県の条例には、情報公開を制限する条件の定めが設けられており、上記の理由はそれぞれ、「公にすることで個人の権利利益を害する恐れがある」情報、行政の「事務の円滑な実施を困難にする情報」(=情報公開は、教育・啓発等の事業に支障をきたす、という意味です)にあたるという理由で、県では非公開を決定しました。

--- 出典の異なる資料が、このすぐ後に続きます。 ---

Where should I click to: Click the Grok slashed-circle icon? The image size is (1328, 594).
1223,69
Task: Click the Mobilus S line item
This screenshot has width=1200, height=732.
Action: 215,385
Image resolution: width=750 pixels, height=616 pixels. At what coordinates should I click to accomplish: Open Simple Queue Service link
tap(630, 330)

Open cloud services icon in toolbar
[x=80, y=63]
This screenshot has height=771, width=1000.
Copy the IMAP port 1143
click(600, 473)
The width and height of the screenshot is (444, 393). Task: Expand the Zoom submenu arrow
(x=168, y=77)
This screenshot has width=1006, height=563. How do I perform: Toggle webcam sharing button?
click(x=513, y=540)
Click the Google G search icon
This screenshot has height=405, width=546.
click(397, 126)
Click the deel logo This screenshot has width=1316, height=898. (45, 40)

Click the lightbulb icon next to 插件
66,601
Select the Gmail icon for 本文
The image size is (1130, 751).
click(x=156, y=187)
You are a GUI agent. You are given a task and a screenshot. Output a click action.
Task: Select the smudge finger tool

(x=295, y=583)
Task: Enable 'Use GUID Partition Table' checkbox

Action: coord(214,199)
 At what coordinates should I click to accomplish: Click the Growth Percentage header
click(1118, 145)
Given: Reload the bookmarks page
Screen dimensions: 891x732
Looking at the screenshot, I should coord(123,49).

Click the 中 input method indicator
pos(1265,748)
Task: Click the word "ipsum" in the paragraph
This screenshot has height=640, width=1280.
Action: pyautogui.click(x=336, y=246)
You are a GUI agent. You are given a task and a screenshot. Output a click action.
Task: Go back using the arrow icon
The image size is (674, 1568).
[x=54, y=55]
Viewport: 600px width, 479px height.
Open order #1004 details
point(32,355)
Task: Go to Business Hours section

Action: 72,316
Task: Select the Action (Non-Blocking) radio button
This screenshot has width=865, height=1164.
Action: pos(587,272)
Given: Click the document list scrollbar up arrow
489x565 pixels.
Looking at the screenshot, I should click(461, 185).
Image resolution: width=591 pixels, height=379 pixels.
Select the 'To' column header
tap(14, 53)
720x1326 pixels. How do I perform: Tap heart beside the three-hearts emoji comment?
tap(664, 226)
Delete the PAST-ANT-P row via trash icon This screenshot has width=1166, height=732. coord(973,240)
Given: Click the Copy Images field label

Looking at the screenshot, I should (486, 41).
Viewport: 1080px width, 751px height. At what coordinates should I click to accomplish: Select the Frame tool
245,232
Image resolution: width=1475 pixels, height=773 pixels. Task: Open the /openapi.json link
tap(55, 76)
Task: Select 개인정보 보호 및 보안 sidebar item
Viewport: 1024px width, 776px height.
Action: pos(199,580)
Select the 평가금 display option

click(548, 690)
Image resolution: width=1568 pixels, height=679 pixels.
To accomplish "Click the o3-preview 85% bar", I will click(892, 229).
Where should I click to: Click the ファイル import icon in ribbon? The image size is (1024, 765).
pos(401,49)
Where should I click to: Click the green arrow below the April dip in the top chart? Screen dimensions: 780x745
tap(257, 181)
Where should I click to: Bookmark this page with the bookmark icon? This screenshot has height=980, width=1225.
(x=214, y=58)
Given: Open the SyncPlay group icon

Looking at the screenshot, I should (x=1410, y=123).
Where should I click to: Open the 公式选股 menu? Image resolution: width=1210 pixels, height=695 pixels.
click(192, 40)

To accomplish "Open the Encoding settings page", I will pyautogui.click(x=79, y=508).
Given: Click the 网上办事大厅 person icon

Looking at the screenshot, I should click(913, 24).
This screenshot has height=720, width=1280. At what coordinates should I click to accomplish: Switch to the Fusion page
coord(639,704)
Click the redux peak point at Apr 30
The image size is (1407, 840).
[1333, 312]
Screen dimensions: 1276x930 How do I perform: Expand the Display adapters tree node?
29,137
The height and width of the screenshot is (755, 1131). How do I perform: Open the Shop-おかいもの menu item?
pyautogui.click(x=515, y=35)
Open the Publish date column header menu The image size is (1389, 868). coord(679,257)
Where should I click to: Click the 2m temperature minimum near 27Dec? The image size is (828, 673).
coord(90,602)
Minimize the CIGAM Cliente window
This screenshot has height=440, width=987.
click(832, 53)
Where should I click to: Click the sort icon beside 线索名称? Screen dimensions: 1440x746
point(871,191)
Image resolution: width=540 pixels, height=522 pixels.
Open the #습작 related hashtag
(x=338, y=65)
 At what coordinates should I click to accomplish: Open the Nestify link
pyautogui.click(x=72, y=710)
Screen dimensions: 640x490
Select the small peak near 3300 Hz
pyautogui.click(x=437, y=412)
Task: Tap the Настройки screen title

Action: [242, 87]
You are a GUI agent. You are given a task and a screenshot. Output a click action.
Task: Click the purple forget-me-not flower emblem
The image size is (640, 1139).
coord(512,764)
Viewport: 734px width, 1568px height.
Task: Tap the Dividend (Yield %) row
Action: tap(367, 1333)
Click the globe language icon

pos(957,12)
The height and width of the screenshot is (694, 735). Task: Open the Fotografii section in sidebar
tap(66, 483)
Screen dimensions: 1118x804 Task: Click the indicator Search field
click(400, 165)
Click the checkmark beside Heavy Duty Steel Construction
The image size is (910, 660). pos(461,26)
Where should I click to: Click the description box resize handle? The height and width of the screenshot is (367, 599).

最高裁も、これらが非公開情報にあたるという判断を下しました。ですが、問題は、裁判や判決とはかかわりなく、この人物が関わるグループが、同和地区の特定につながる情報をインターネット上で拡散していることです。今年の2月には、政府がかつて実施した全国部落調査の情報を「著作権保護期間が切れているため自由に配布することができる」として再刊を公表し、ウエブ通販会社を通じて予約販売を始めるという事件が起きました。販売中止を要請する多数のメールが通販会社に寄せられたため、サイトはすぐに削除され、また、出版・販売に対しては、横浜地裁により禁止の仮処分が下されたところです。
この人物やグループが行っている情報の拡散は「マイノリティの排除を不特定多数に対して扇動する」蓋然性が高いという点で、「ヘイト」行為であると私はとらえています。いや、直接にマイノリティの排除を路上で呼びかけるようなことはせず、マイノリティを特定するためだけの情報を公開するやり方は、さらに悪質かもしれません。
不特定多数に対する差別の扇動は、それを規制する法がない日本社会の間隙をついて起きており、今こそ法の整備と市民運動の強化が求められているのですが、広く呼びかけることが難しい…と多くの人が「思わされてしまう」ところにも、実は大きな問題があります。インターネット上の差別情報を問題にし、語れば語るほど、そうしたサイトを見る人が増え、差別情報を拡散するのではないか、との恐れがあるからです。メディアが取り上げようとしない背景にも、同様のことがあるでしょう。現代の深刻な差別・排除である「ヘイト」に向き合うため、このことを問題提起したいと思います。